A defect in Nrf2 signaling constitutes a mechanism for cellular stress hypersensitivity in a genetic rat model of type 2 diabetes.

Nrf2 regulates the expression and coordinated induction of a battery of antioxidant phase 2 genes that protect cells against the cumulative damaging effects of oxidative stress (OS), a major contributor in the development of chronic diabetic complications. Using cultured dermal fibroblasts from rats with type 2 diabetes (DFs), we investigated the intracellular redox status and the adaptive response to OS, in which Nrf2 plays a central role. Our data confirmed that the generation of superoxide by NADPH oxidase and the mitochondria was enhanced in DFs compared with corresponding controls. This was associated with a decrease in the antioxidant capacity and an increase in the sensitivity of these DFs to hydrogen peroxide-induced necrotic cell death. Nrf2 levels in total cell extracts were diminished, and this abnormality appears to stem from a diabetes-related decrease in Nrf2 protein stability. Endogenous (oligomycin) and exogenous (tert-butylhydroquinone) induction of OS enhanced the nuclear translocation of Nrf2 and increased the mRNA expression of Nrf2-sensitive genes in control but not DFs. The activity of the GSK-3β/Fyn axis was increased markedly in DFs when compared with the corresponding controls.
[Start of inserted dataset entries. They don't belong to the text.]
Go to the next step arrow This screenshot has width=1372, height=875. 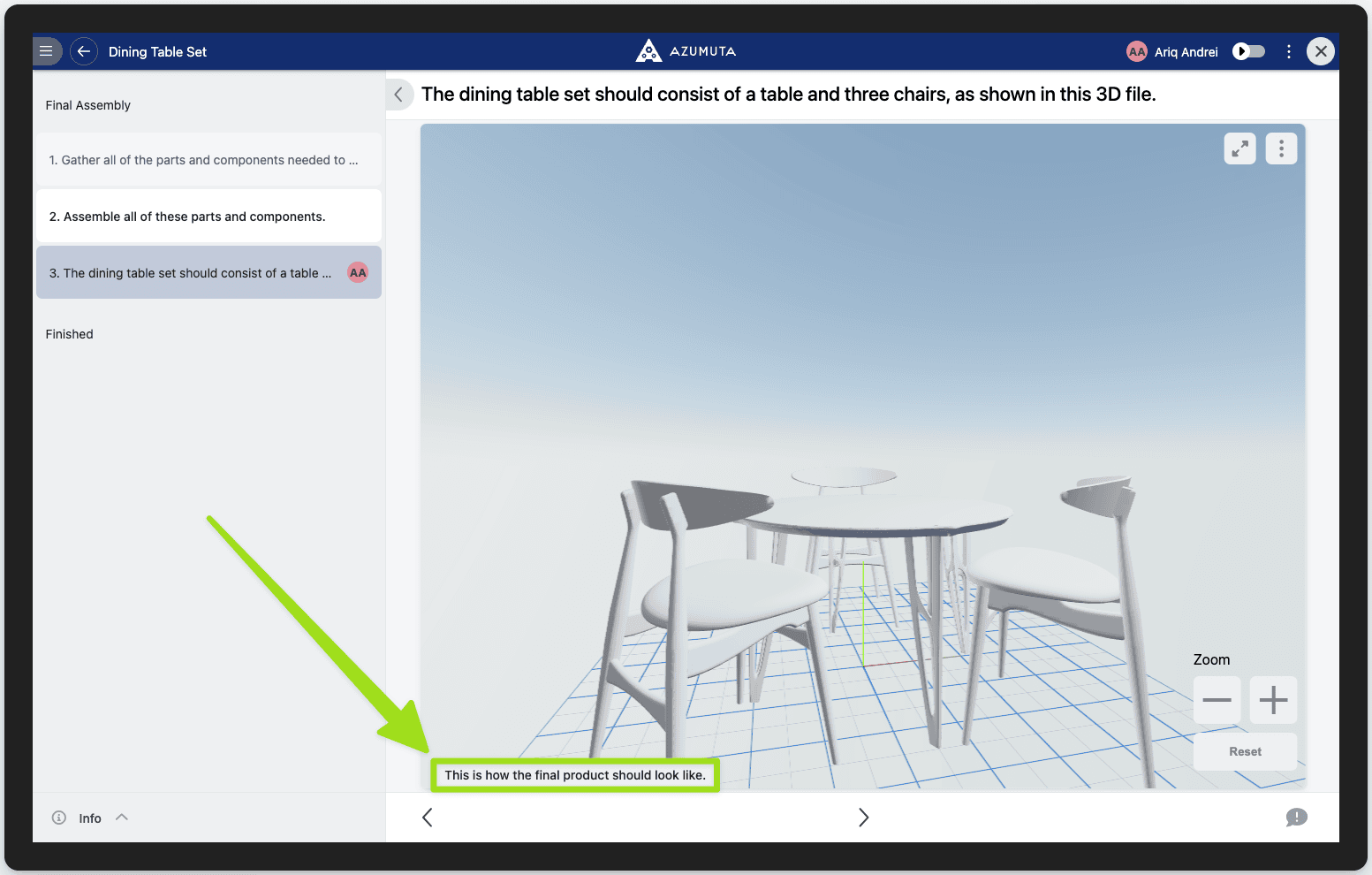863,818
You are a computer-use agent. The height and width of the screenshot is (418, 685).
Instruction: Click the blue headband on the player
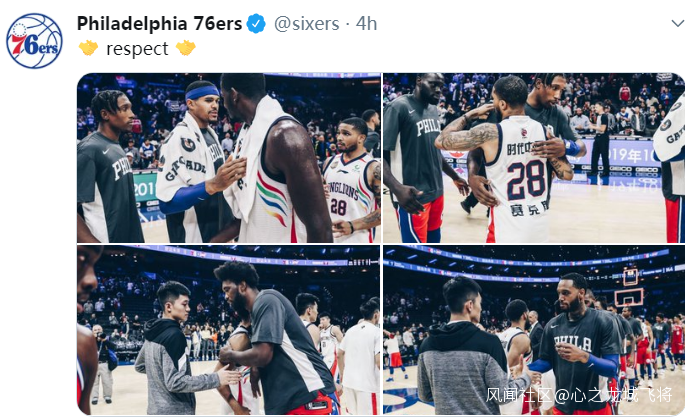coord(202,92)
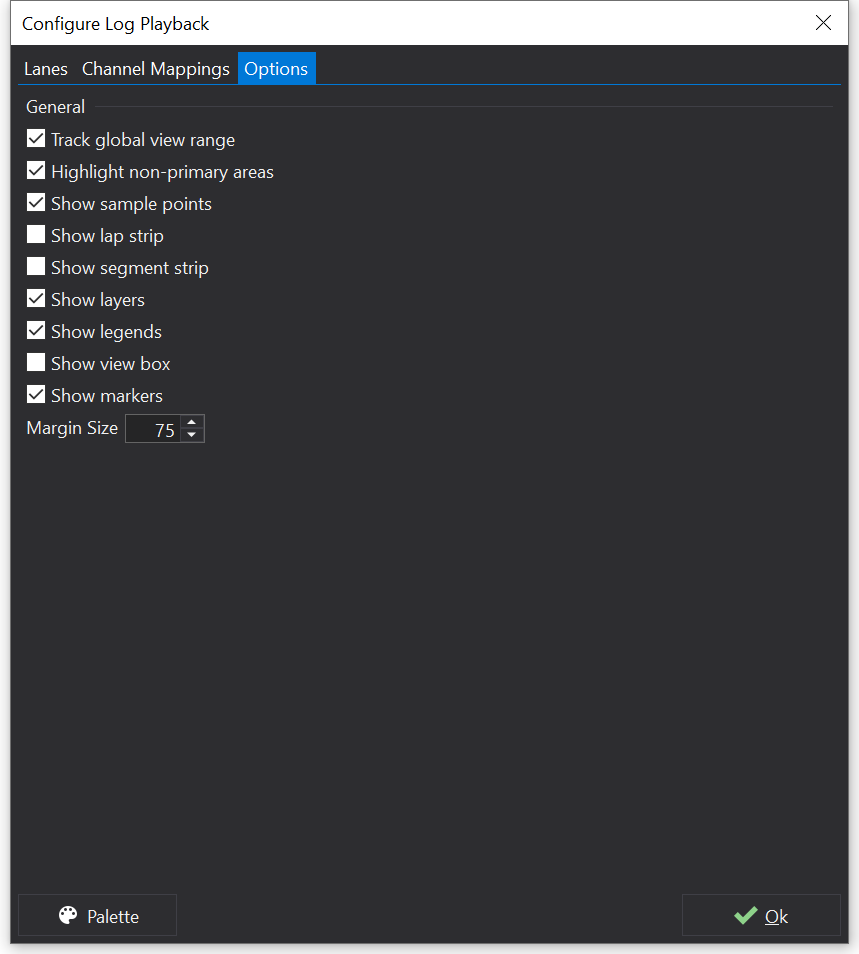Click the Palette button

click(98, 916)
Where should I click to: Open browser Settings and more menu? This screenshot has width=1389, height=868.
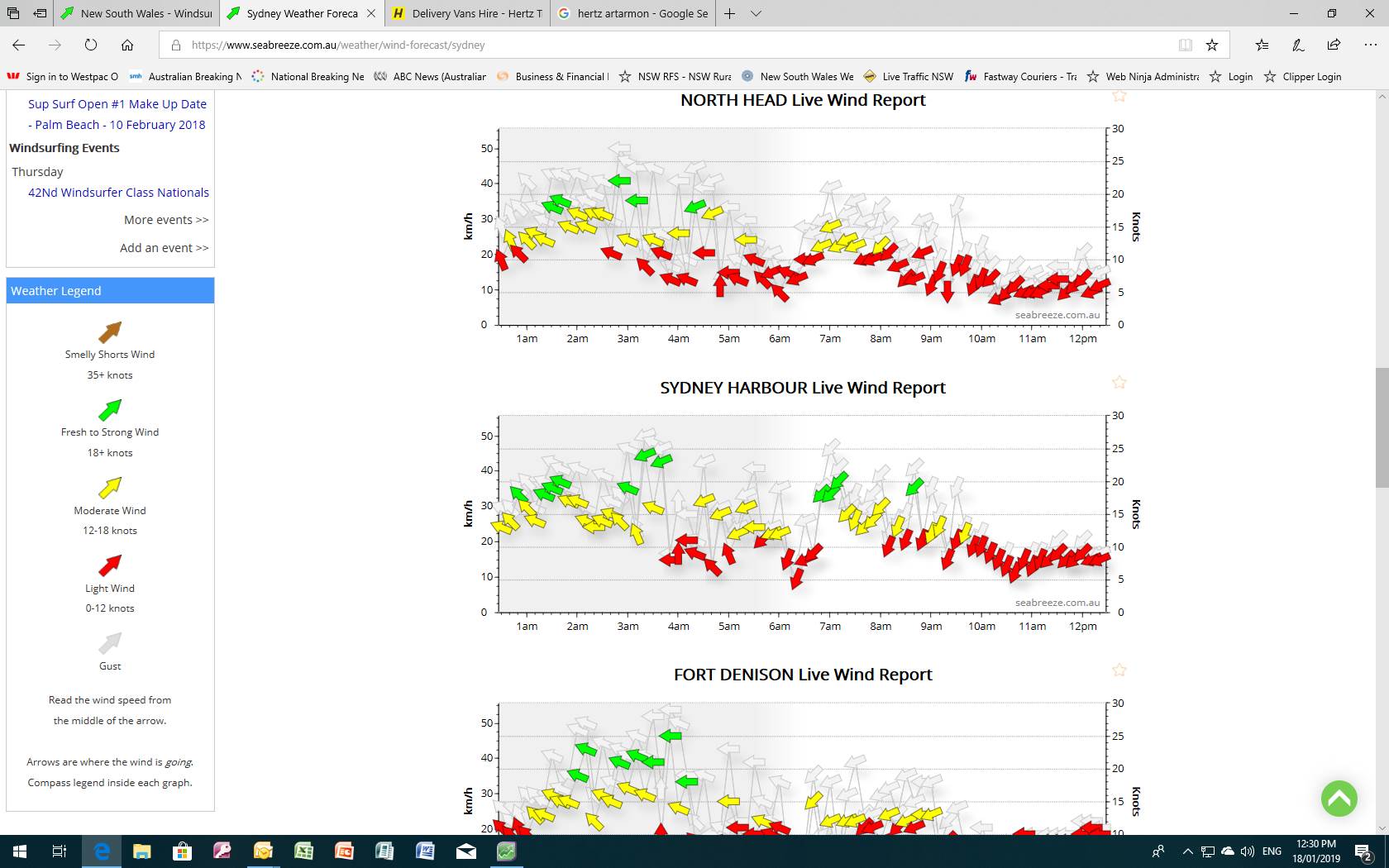pyautogui.click(x=1370, y=45)
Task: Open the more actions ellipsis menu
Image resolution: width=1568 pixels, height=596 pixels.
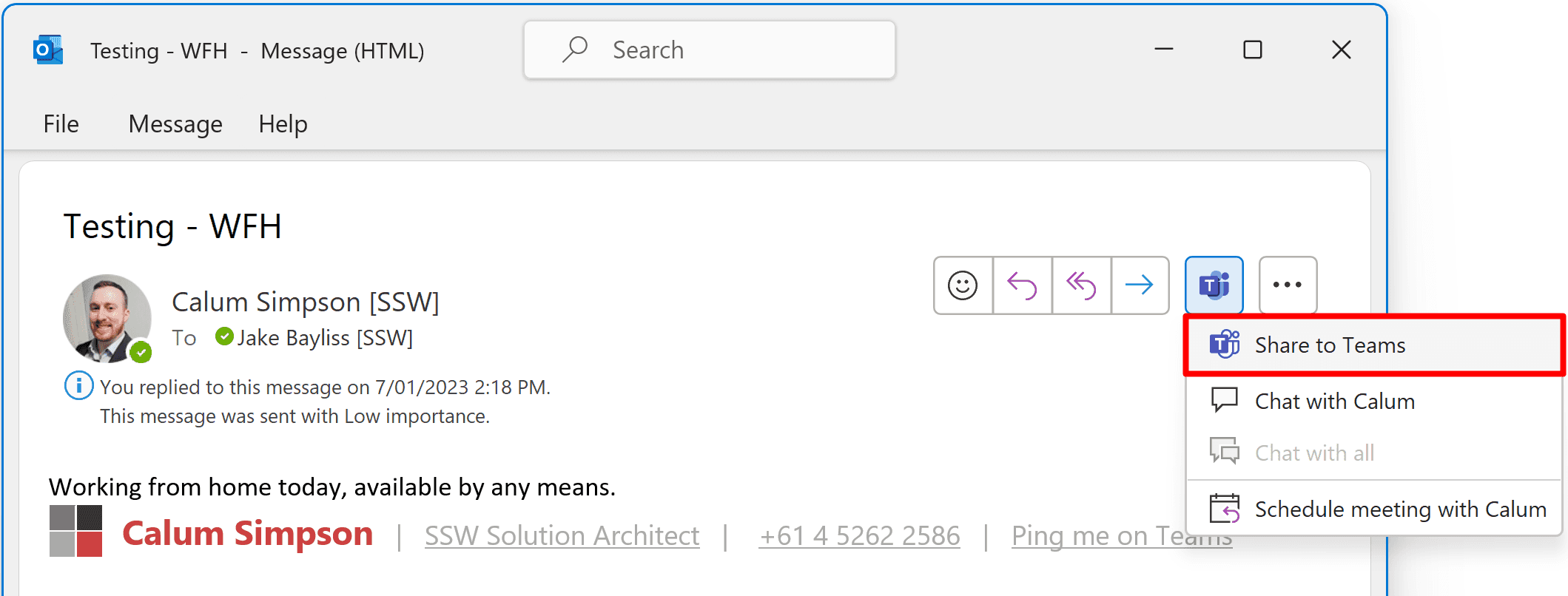Action: pyautogui.click(x=1288, y=285)
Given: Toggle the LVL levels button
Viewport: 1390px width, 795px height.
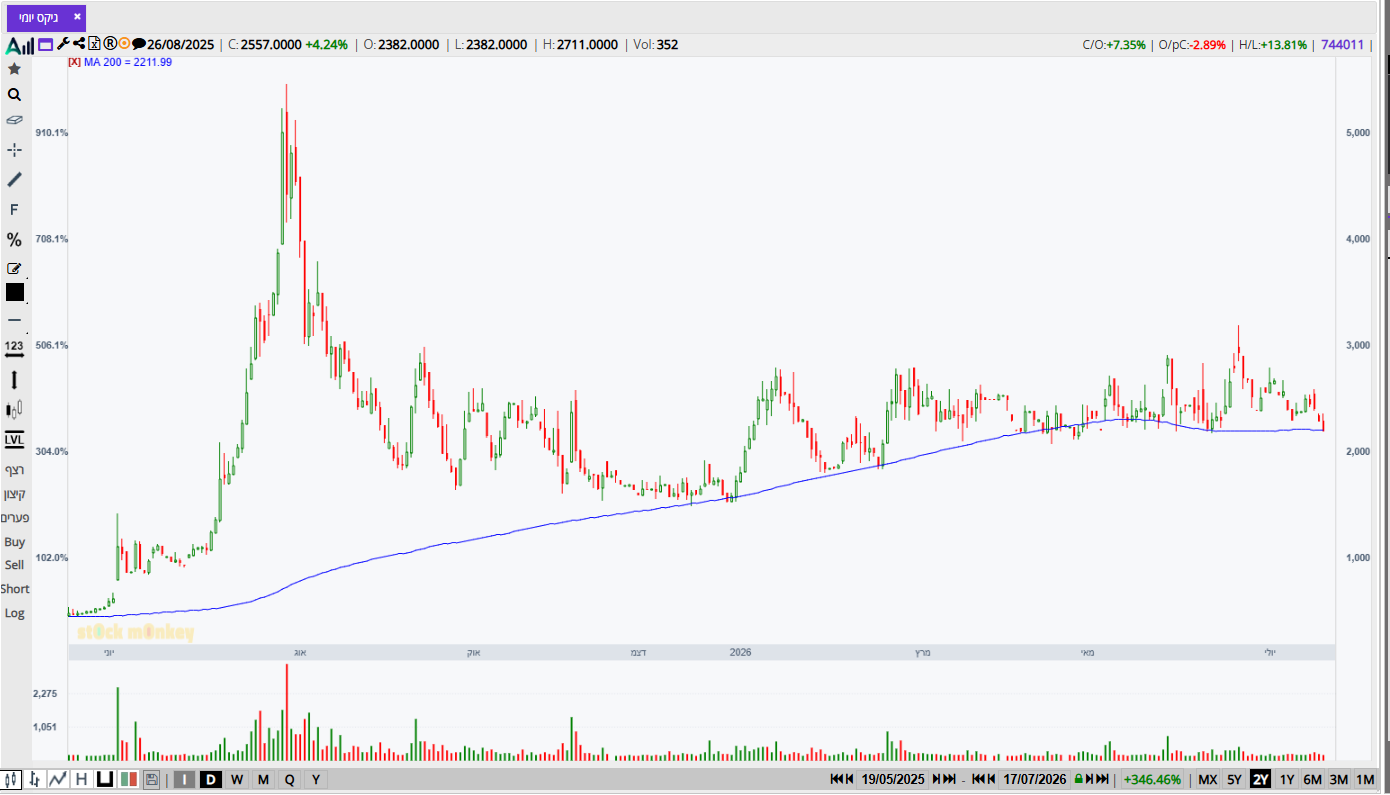Looking at the screenshot, I should click(14, 439).
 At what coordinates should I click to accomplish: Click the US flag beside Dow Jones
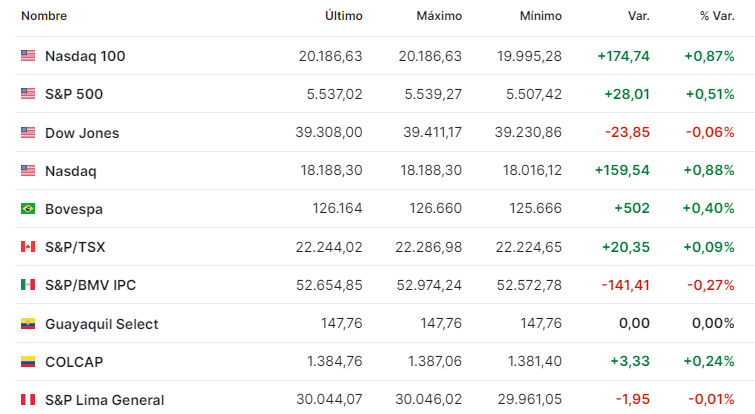click(28, 132)
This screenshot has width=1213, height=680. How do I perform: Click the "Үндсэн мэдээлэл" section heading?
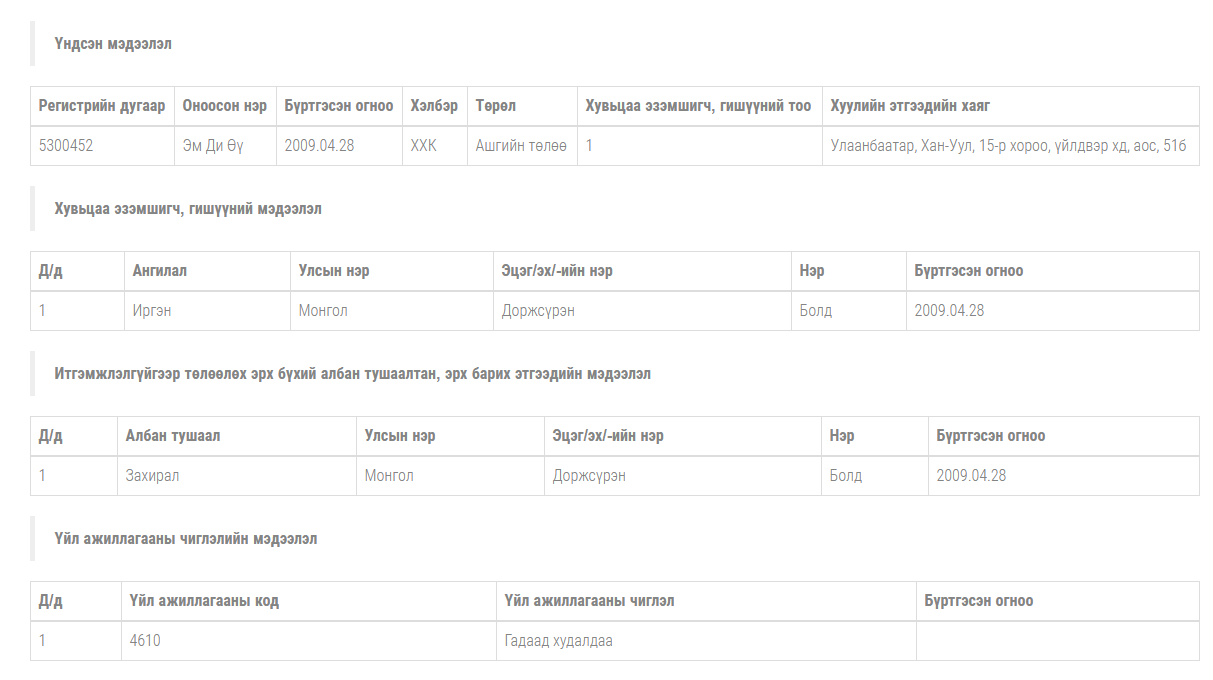113,44
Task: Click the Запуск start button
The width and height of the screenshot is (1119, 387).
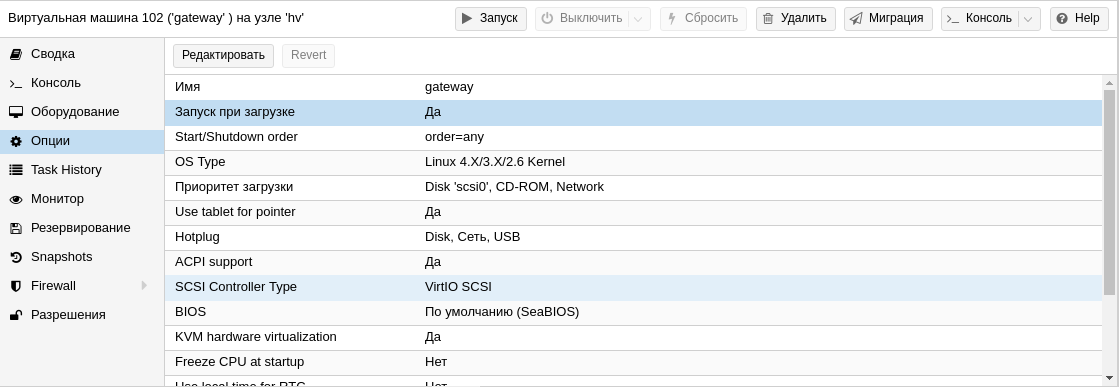Action: pos(491,19)
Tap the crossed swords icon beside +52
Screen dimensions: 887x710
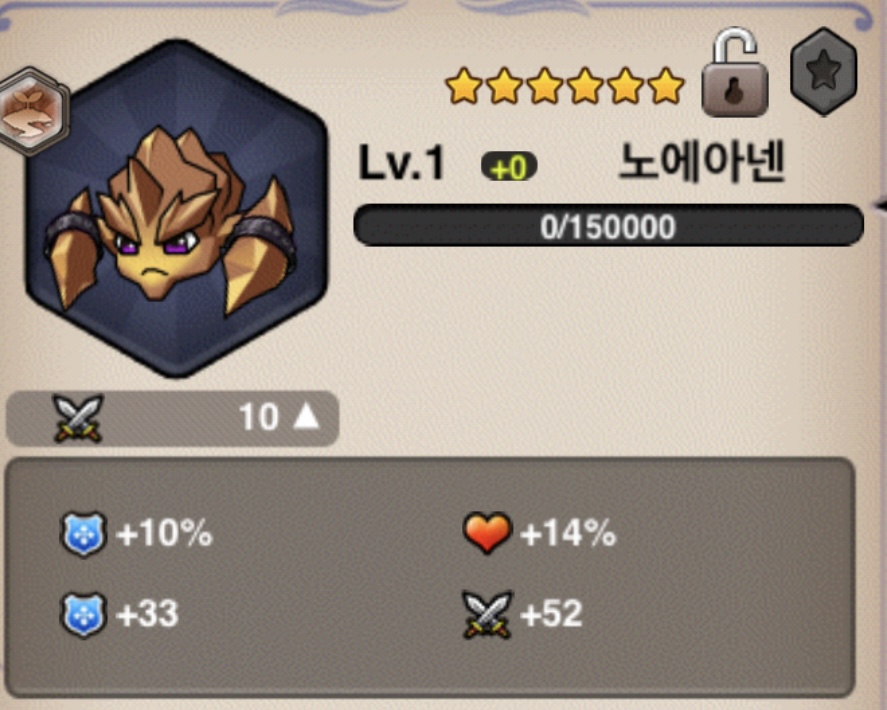coord(487,615)

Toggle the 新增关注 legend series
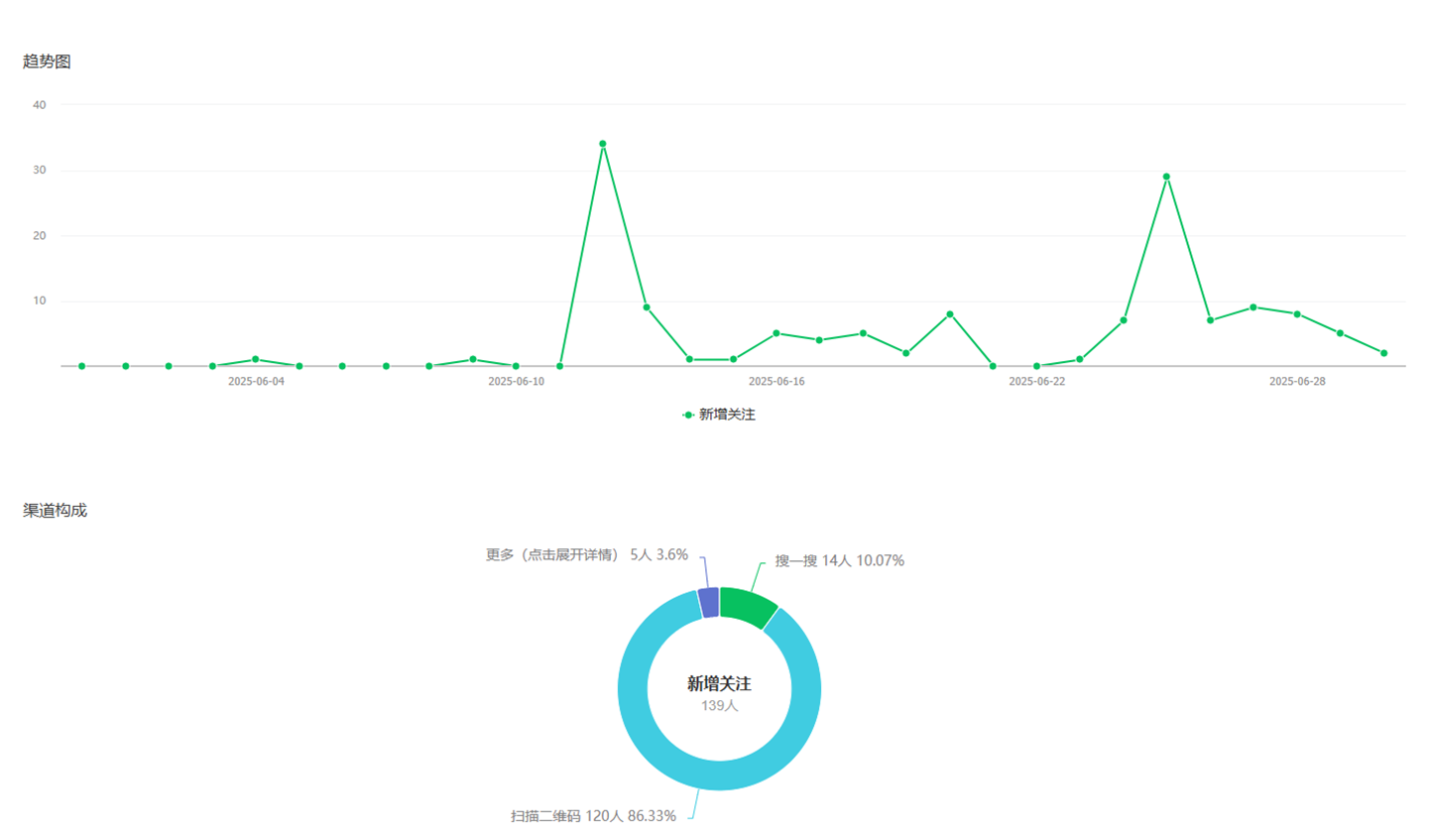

Chemical inhibition of GSK-3β mitigated the diabetes-related suppression of the OS-induced nuclear accumulation of Nrf2 and the transcriptional activation of the genes downstream of Nrf2. Overall, these findings suggest that an augmentation in GSK-3β/Fyn signaling during diabetes contributes to a deficit in both the cellular redox state and the Nrf2-based adaptive response to OS. Moreover, they may also offer a new perspective in the understanding and treatment of nonhealing diabetic wounds.